Lady Denville, having disposed of the tea and bread-and-butter which constituted her breakfast, then excused herself, saying, as she got up from the table: ‘Now I must leave you, because Nurse Pinner seems not to be very well, and it would be too unkind in me not to visit her, and perhaps take her something to tempt her appetite.’
‘Some fruit!’ said Kit hastily.
She gave a little chuckle, and said, i
rrepressible mischief in her voice: ‘Yes, dearest! Not quails!’
‘Quails!’ ejaculated Cosmo, shocked beyond measure. ‘Quails for your old nurse, Amabel?’
‘No, Evelyn thinks some fruit would be better.’
‘I should have thought that some arrowroot, or a supporting broth would have been more suitable!’ said Emma.

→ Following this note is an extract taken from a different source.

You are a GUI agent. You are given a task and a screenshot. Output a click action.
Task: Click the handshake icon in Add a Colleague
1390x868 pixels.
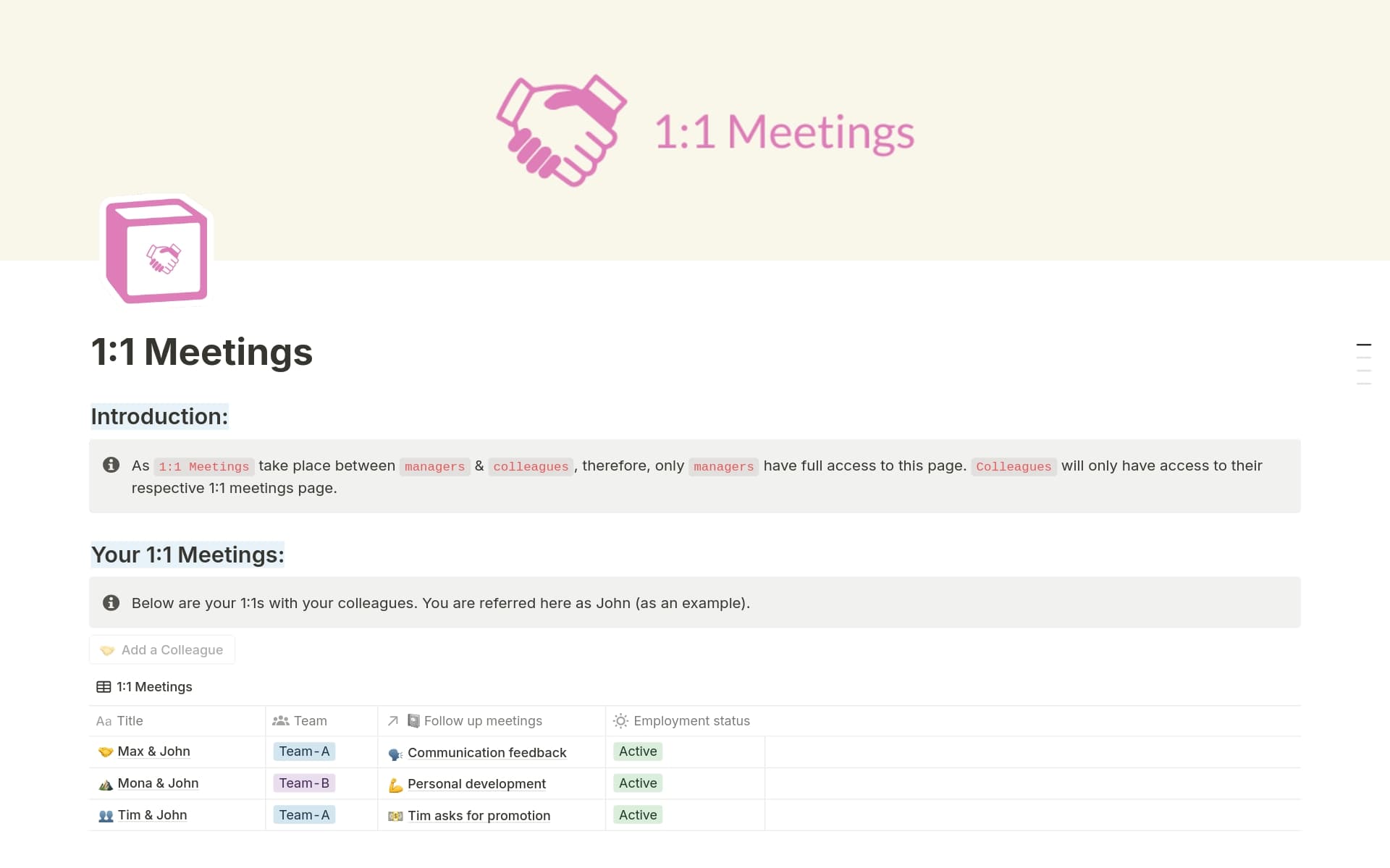[x=106, y=649]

That set her incorrigible sister-in-law’s eyes dancing wickedly. ‘Oh, no, I assure you it wouldn’t be! Particularly not the arrowroot, which – which she abominates! Dear Emma, how uncivil it is in me to run away, as I must! But I am persuaded you must understand how it is!’ Her lovely smile embraced her seething younger son. ‘Dearest, I leave our guests in your hands! Oh, and I think a bottle of port, don’t you? So much more supporting than mutton-broth! So will you, if you please, –’
‘Don’t tease yourself, Mama!’ he interrupted, holding open the door for her. ‘I’ll attend to that!’
‘To be sure, I might have known you would!’ she said, wholly unaffected by the quelling look she received from him. ‘You will know just what will be most acceptable!’
‘I sometimes wonder!’ said Cosmo, in accents of the deepest disapproval, as Kit shut the door behind her ladyship, ‘whether your mother has taken entire leave of her senses, Denville!’
Mr Fancot might be incensed by his wayward parent’s behaviour, but no more than the mildest criticism was needed to make him show hackle. ‘Do you, sir?’ he said, dangerously affable. ‘Then it affords me great pleasure to be able to reassure you!’